Ergenekon davasının tutuklu sanığı Hasan Iğsız, annesinin cenazesine muvazzaf askerlerin katılmamasına yazalı açıklamayla sitem etti.

Açıklamada, "Ben bunu reva görenlerin yerinde olsaydım, madem ki bu hareketimle kişiyi toplum önünde mahkum edip dışlıyorum, tutarlılık adına taziye mesajı da yollamazdım." cümlesi dikkat çekti.Hasan Iğsız'ın annesi Münevver Iğsız 6 Kasım'da Fatih Camii'nde kılınan cenaze namazının ardından toprağa verilmişti.

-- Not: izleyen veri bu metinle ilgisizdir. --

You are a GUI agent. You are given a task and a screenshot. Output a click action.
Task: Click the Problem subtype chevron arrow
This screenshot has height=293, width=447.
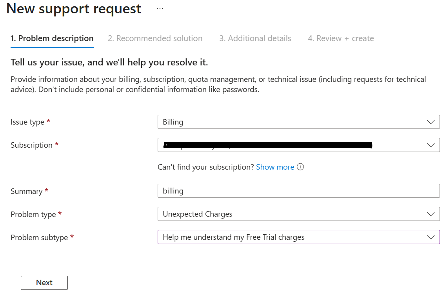click(431, 237)
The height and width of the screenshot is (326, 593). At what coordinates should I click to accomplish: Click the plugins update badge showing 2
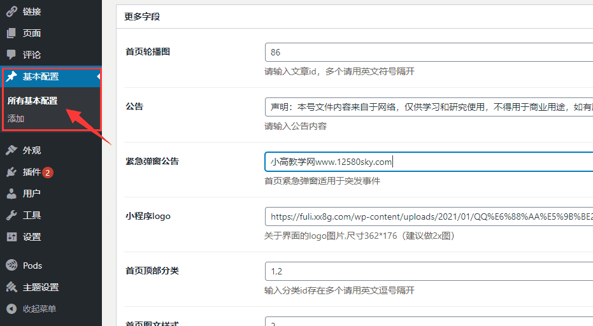(x=48, y=173)
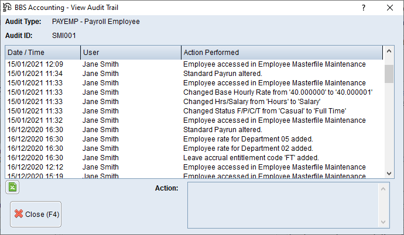The width and height of the screenshot is (404, 235).
Task: Select the 'Changed Base Hourly Rate' row
Action: coord(278,92)
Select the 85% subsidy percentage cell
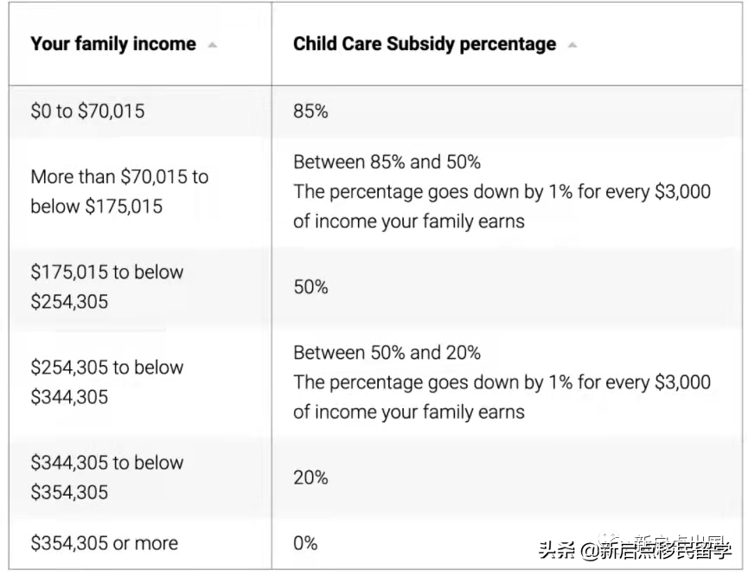The width and height of the screenshot is (748, 576). tap(310, 112)
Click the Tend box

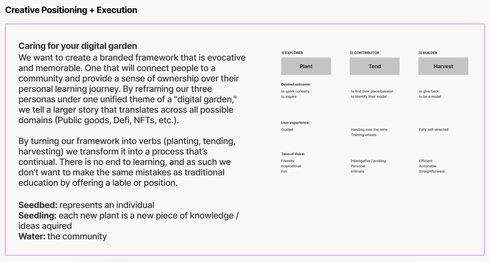coord(374,66)
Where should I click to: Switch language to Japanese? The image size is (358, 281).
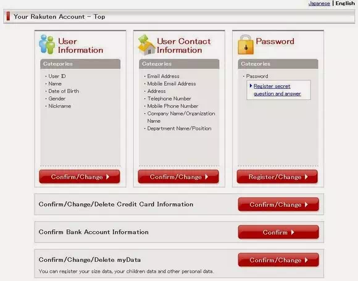tap(319, 4)
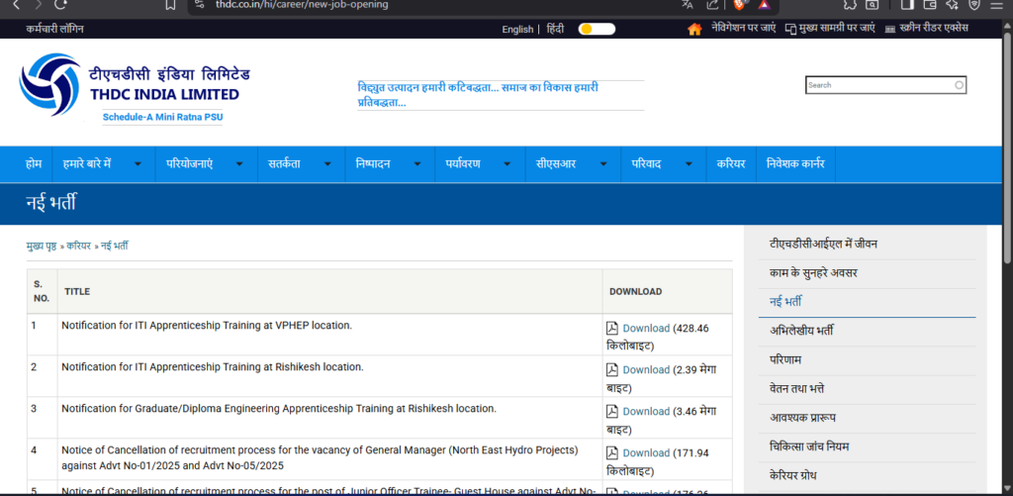Open the कर्मचारी लॉगिन link
Screen dimensions: 1013x496
point(55,29)
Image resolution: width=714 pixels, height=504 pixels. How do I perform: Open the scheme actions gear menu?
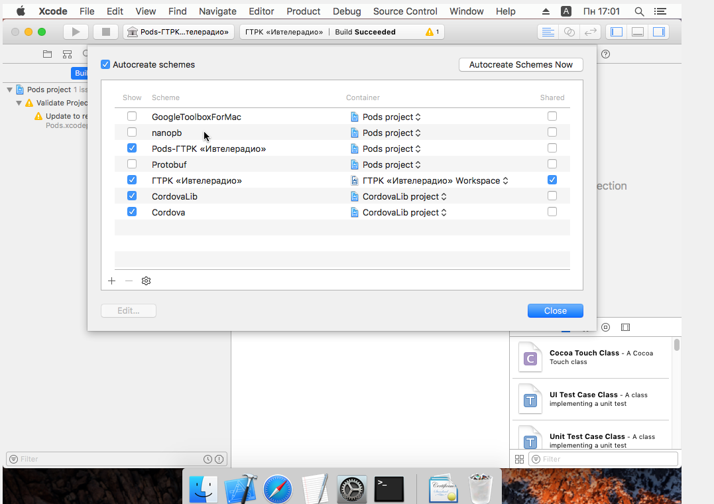146,281
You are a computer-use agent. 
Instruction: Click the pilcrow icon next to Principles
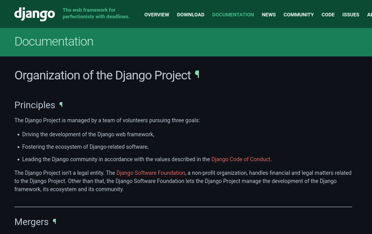tap(61, 104)
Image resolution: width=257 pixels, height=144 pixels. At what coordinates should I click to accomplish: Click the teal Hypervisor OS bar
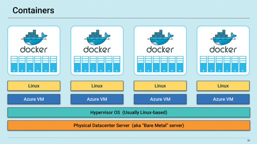pos(129,113)
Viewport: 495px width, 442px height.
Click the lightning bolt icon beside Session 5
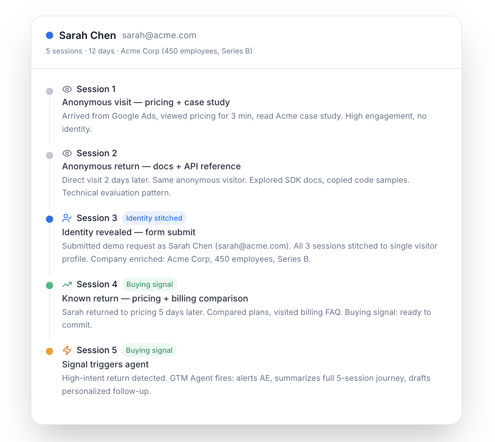tap(67, 350)
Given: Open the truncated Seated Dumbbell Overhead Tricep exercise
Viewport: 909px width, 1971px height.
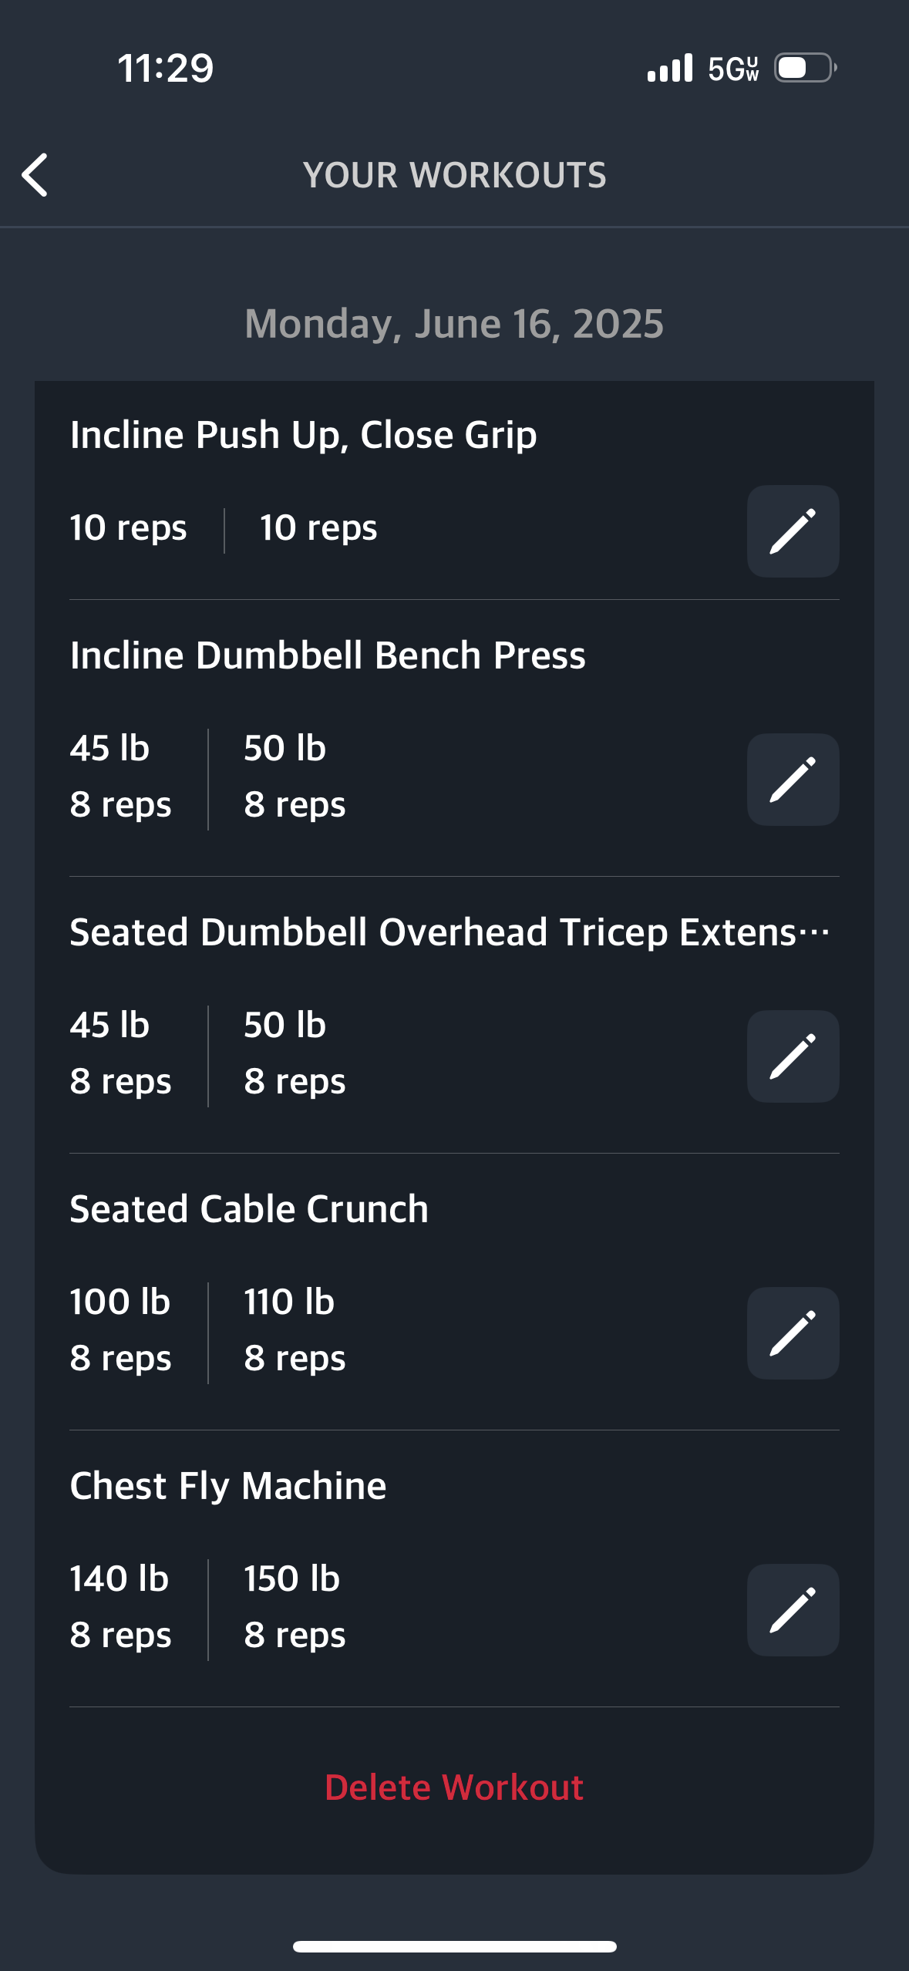Looking at the screenshot, I should (450, 932).
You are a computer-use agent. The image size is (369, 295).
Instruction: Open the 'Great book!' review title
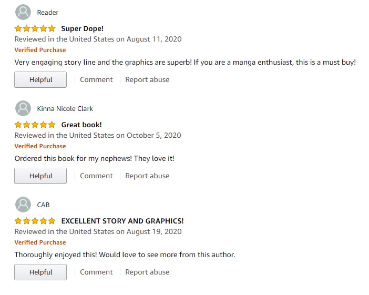click(81, 125)
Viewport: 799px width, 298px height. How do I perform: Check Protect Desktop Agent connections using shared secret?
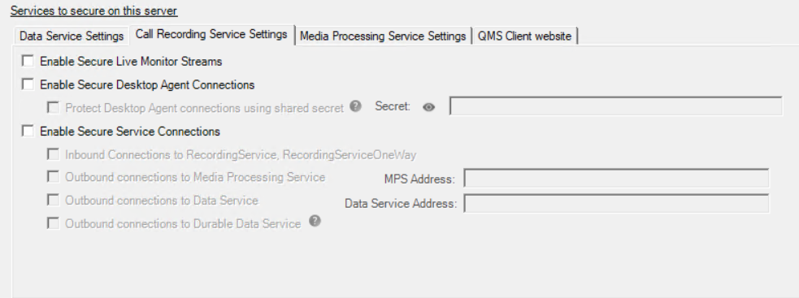point(53,107)
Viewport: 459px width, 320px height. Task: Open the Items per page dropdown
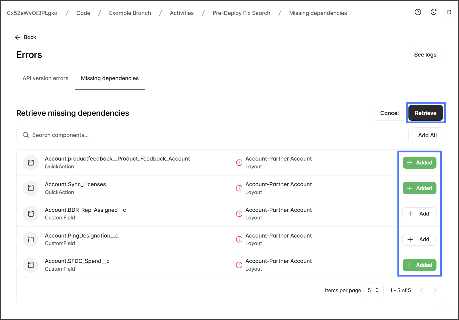click(x=374, y=290)
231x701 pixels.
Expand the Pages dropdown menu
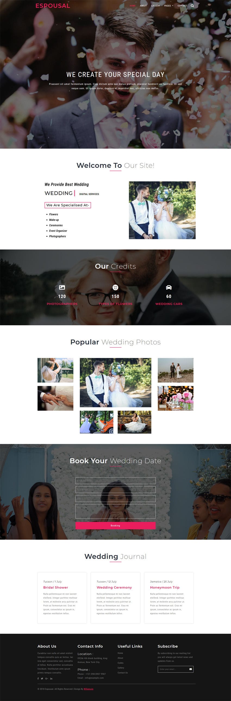click(169, 6)
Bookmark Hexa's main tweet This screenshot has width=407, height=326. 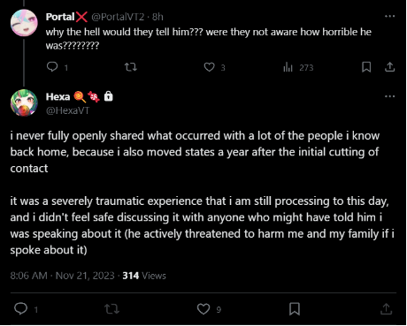coord(295,309)
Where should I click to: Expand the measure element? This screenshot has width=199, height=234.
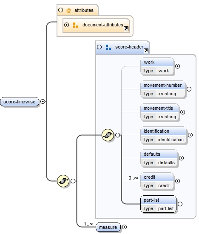[124, 227]

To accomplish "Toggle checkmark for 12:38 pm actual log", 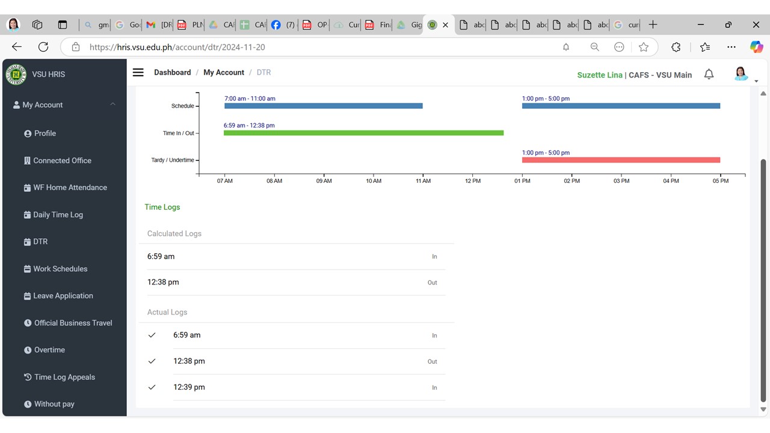I will tap(152, 361).
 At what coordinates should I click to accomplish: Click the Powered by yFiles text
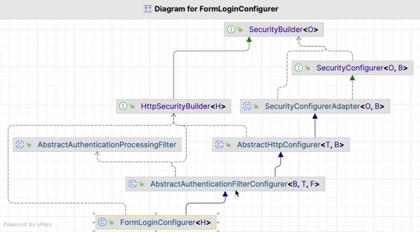pos(27,225)
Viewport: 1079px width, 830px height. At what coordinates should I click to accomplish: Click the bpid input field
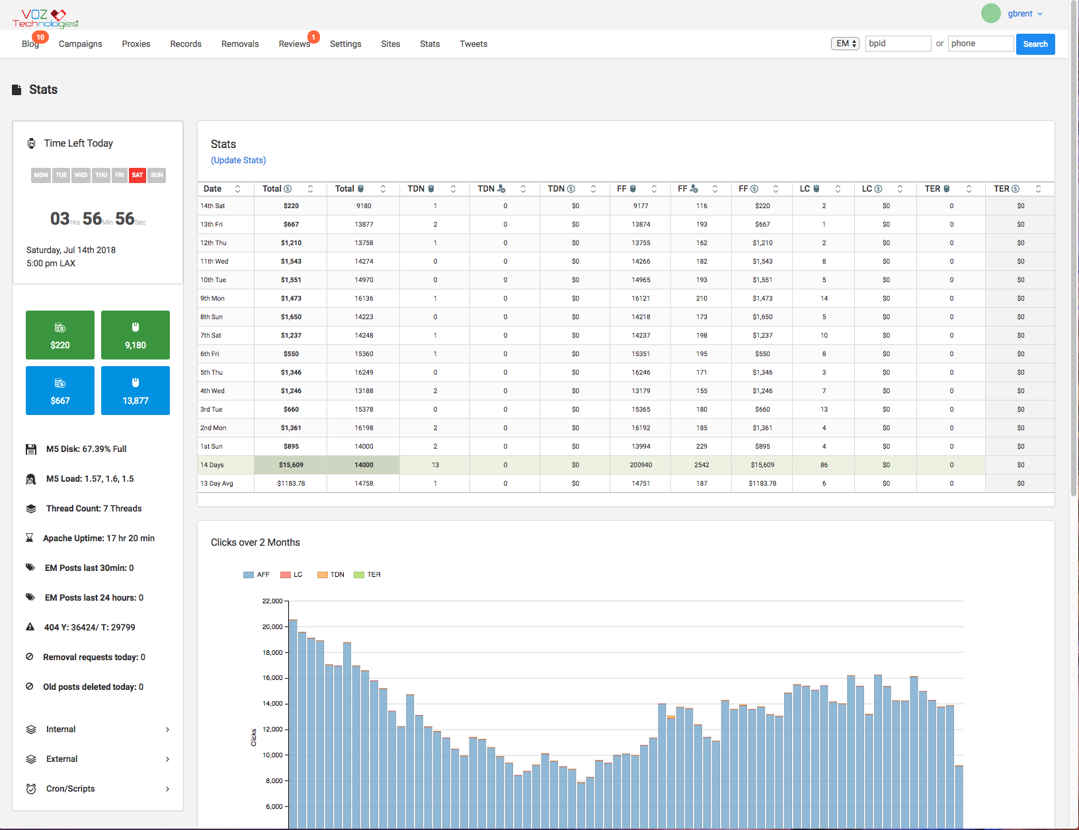898,44
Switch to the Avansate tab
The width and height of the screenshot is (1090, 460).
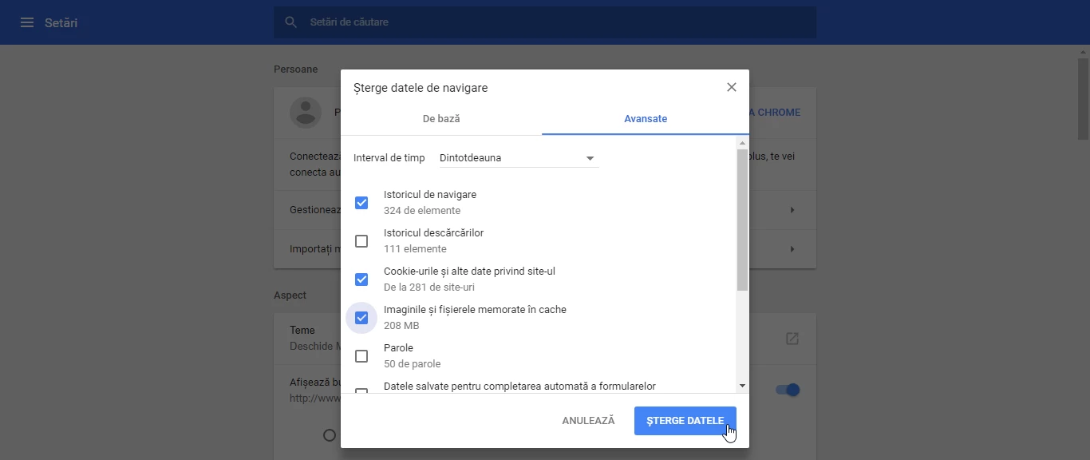click(x=646, y=118)
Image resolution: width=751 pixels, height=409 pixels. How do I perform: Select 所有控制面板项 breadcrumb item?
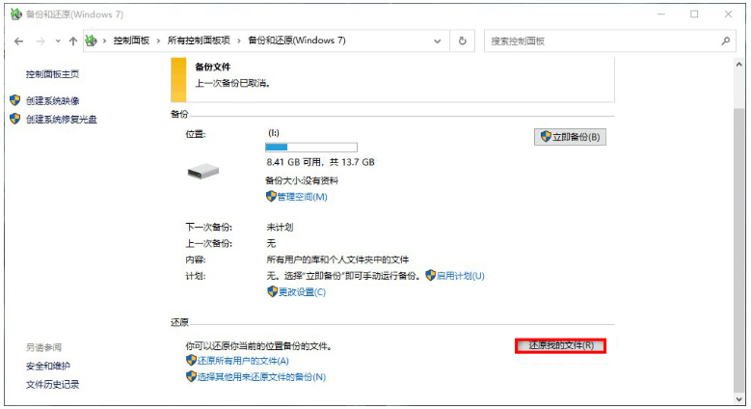coord(199,41)
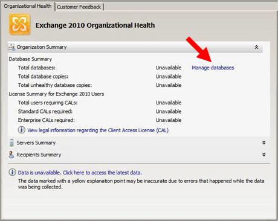The width and height of the screenshot is (278, 221).
Task: Click the Total databases Unavailable value
Action: [x=169, y=68]
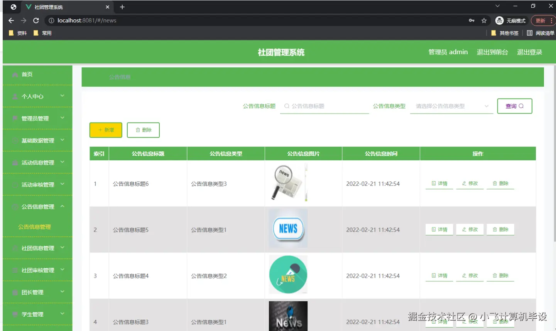The height and width of the screenshot is (331, 556).
Task: Click the bookmark star in the address bar
Action: (x=483, y=20)
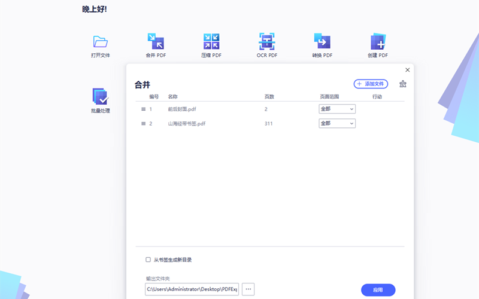Click the 转换 PDF tool icon
Image resolution: width=479 pixels, height=299 pixels.
(x=322, y=42)
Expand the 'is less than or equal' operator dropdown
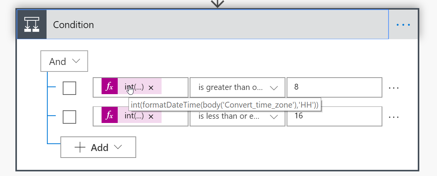Viewport: 437px width, 176px height. pos(237,116)
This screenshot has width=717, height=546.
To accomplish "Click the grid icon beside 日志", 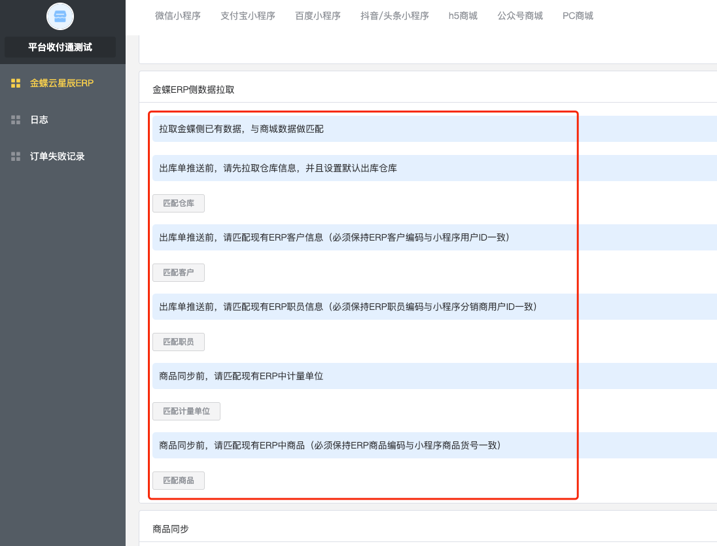I will click(x=16, y=120).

Ergenekon davası tutuklusu Iğsız, yazılı bir açıklama yaparak, cenazeye katılmayan muvazzaf askerlere sitem etti. Iğsız açıklamasında şu ifadelere yer verdi: "Akraba ve dostlarımın yanında emekli komutanlar, devre arkadaşlarım, diğer emekli asker arkadaşlarım ve çok sayıda tanıdık, böylesine acılı bir günde beni ve ailemi yalnız bırakmadılar. Ayrıca mazereti nedeniyle cenazeye katılamadığı haberini yollayan İstanbul Büyükşehir Belediye Başkanı Kadir Topbaş, çelenginin yanında vekilinin kendisini temsilen cenazede bulunmasını sağlamış, tutuklu bulanmasına rağmen Sayın Doğu Perinçek gönderdiği çelenkle acıma ortak olmuştur. Cenazede hazır bulunarak ziyaret ederek veya uzakta bile olsalar çeşitli şekillerde ailemize ulaşarak acımızı paylaşan bütün dost ve tanıdıklara Silivri 5 No.lu Cezaevi yönetimi ve personeline teşekkürlerimi sunuyorum. Ancak cenazede görevi olarak gönderilen sivil kıyafetli bir kişi dışında hiçbir muvazzaf askerin bulunmaması, üzüntümü katlayan bir neden olmuştur. Ben askeri öğrencilik dönemin dahil üniformamı tam 50 yıl taşıdıktan sonra 2010 yılında son görev yerim olan 1. Ordu Komutanlığı’ndan şerefle ayrıldım. Yaklaşık iki yıl sonra, annemin cenazesi son görev yerim olan İstanbul’da kaldırılıyor ve hizmetteki hiçbir meslektaşım yanında göremiyorum. Bunu kabullenemiyorum. TSK’nin geleneksel örf ve adetleri ile TSK’ye uzun yıllar hizmet etmiş büyüklere saygı, vefa duygusu gibi değerleri bir kenara atarak insani bir ilişkiyi bile çok gören dışlayıcı bir davranış içine girişin sebebi, içinde bulunduğumuz durum nedeniyle yanımızda görünme tedirginliği ise hala bilinmiyorsa söyleyeyim: TSK’ye yöneltilen komplo ürünü davaların sanığı olan ben ve arkadaşlarımın tutuklu bulunma nedeni işlenmiş bir suç değildir. Tersi olsaydı bile bu tamamen insani bir görevin yerine getirilmesine mani olarak görülmemeliydi. Ancak, ben bunu reva görenlerin yerinde olsaydım, madem ki bu hareketimle kişiyi toplum önünde mahkum edip dışlıyorum, tutarlılık adına taziye mesajı da yollamazdım." Iğsız açıklamasını, "Bilinsin ki bazılarının çok uğraşmasına rağmen beceremediğini başardılar. Çok acıttılar! "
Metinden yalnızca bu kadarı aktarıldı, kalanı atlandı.